---------- SUPPLIED DATA
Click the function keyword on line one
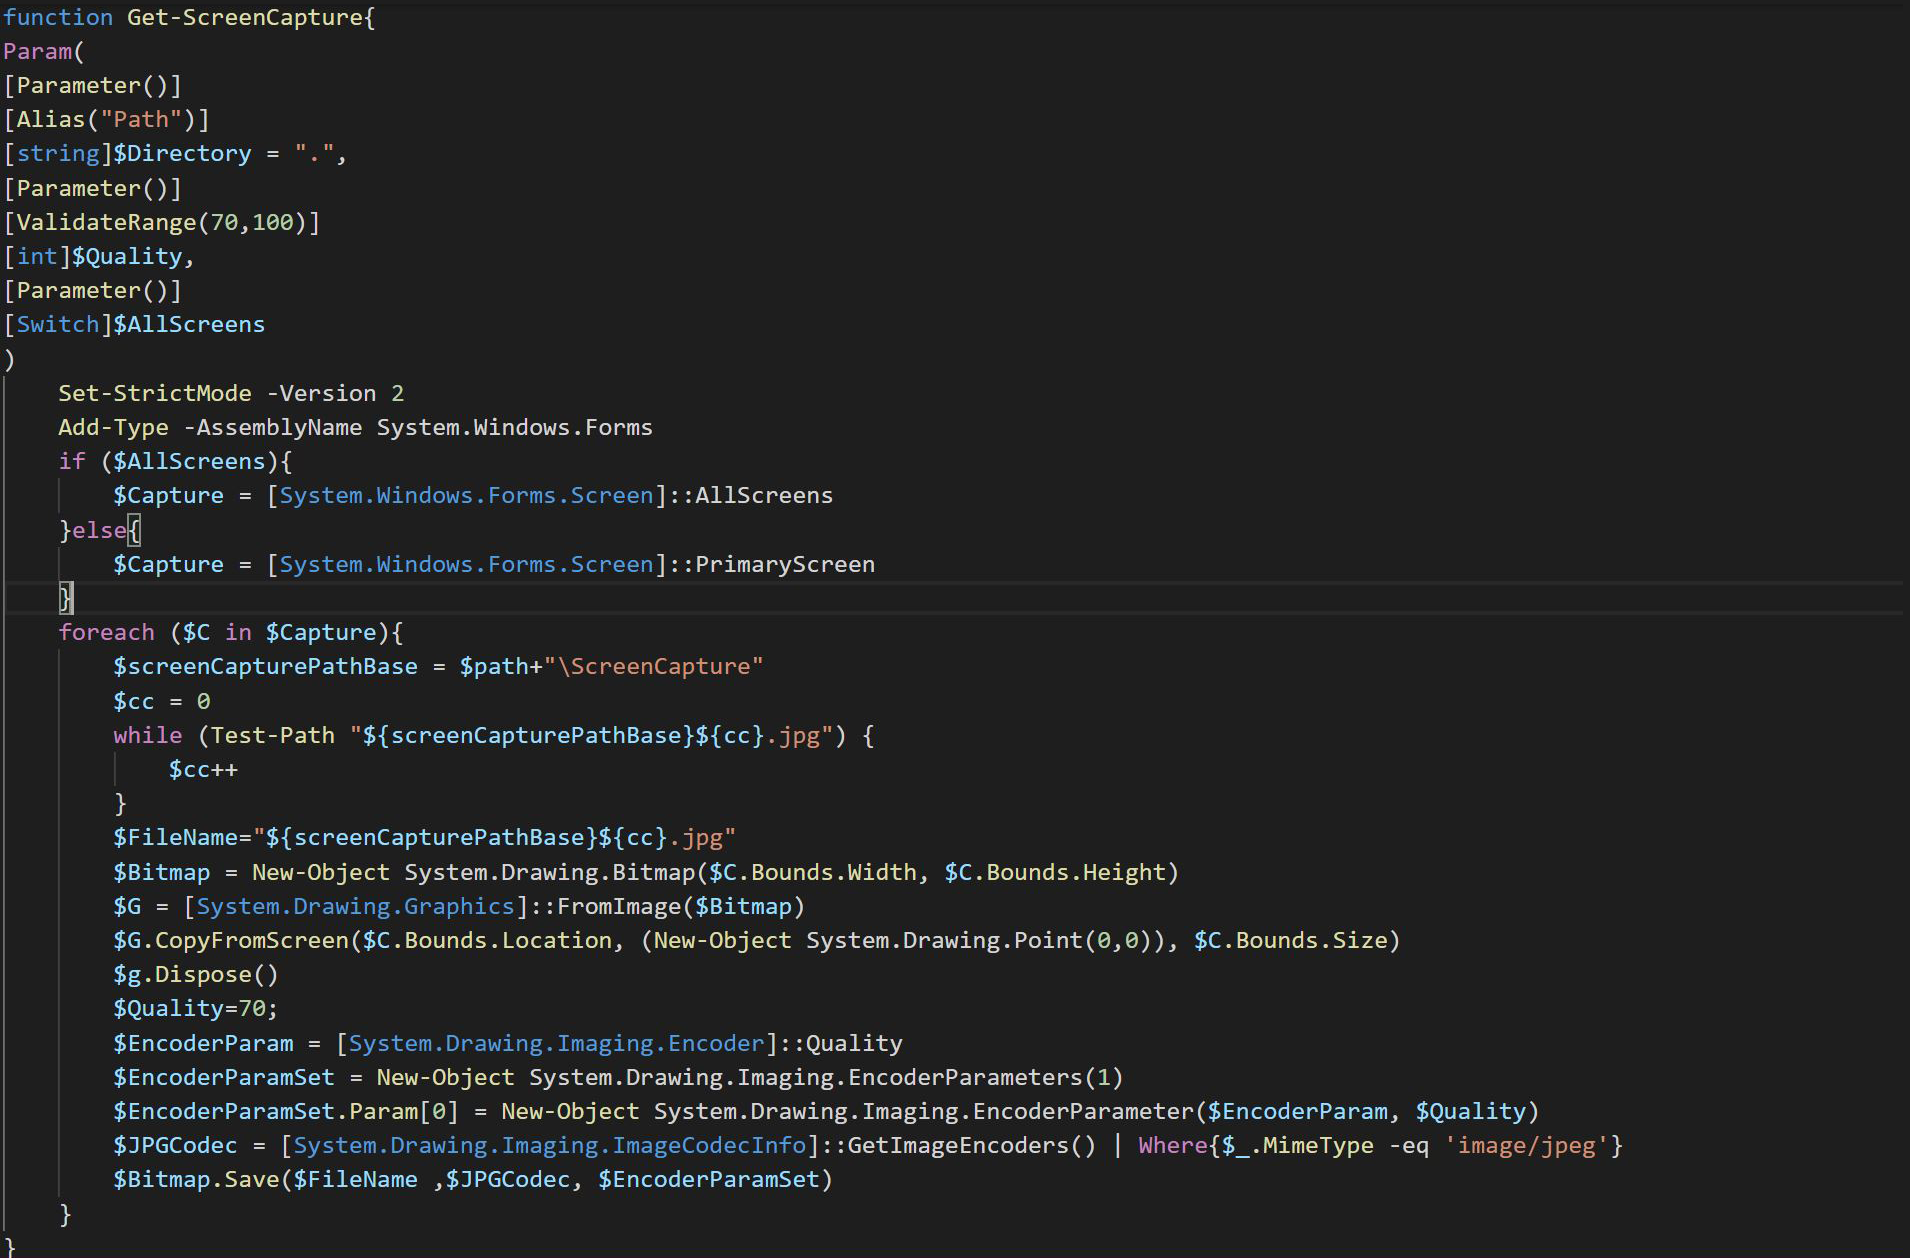The image size is (1910, 1258). coord(57,17)
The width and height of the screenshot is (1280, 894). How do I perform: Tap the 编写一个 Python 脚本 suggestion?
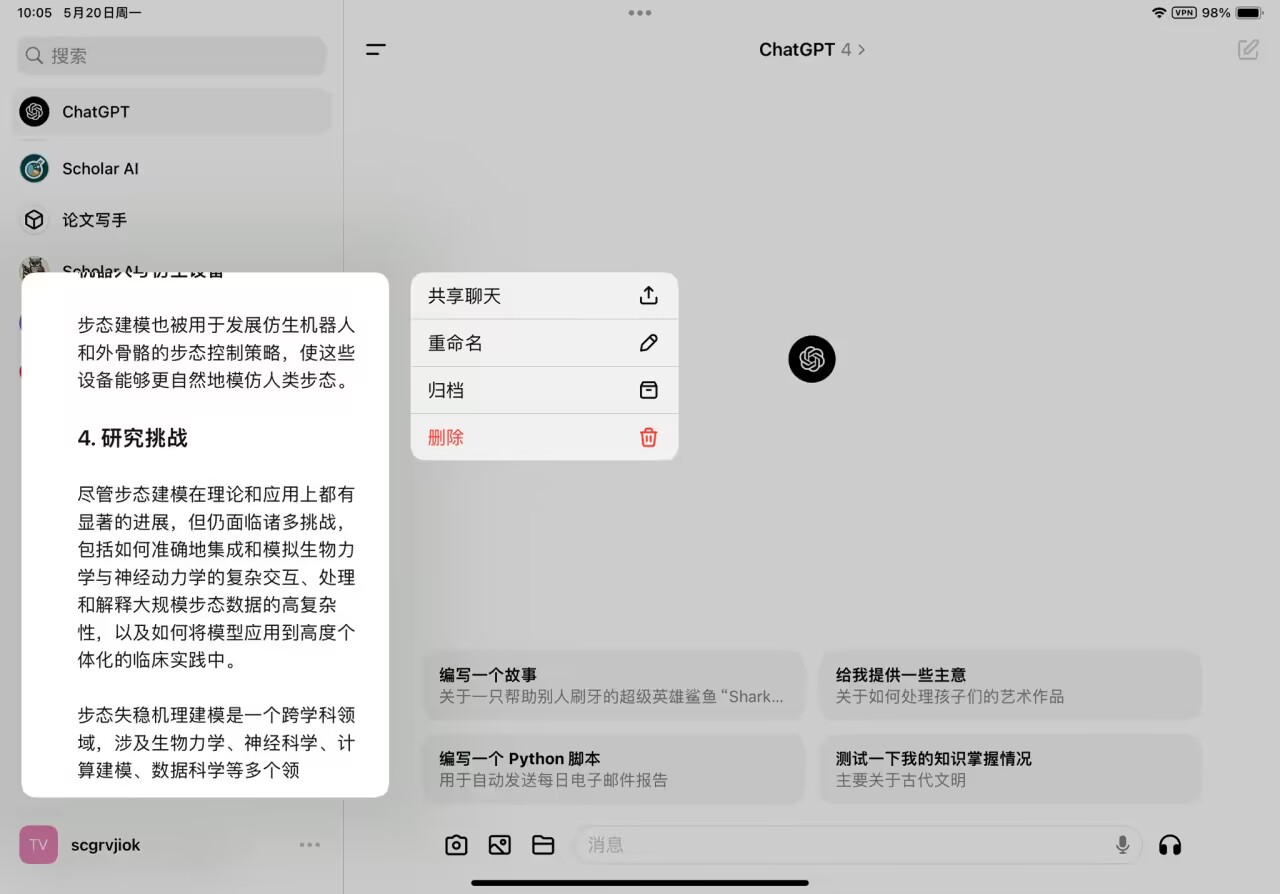click(613, 768)
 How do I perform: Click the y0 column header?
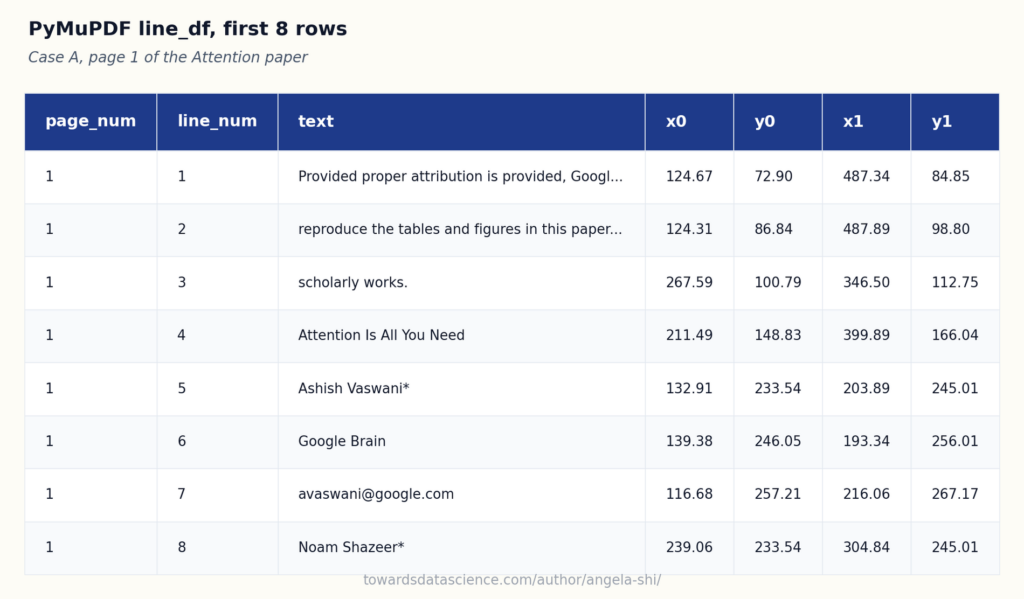[778, 121]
--------------------
[THE TASK]: Copy out all of the lines above word for word, leaving out the pictures.

[EXERCISE RESULT]:
Click the function keyword on line one
The image size is (1910, 1258). coord(57,17)
The width and height of the screenshot is (1280, 894). How do I perform: Tap the 编写一个 Python 脚本 suggestion?
click(613, 768)
 How do I perform: Click the y0 column header?
[778, 121]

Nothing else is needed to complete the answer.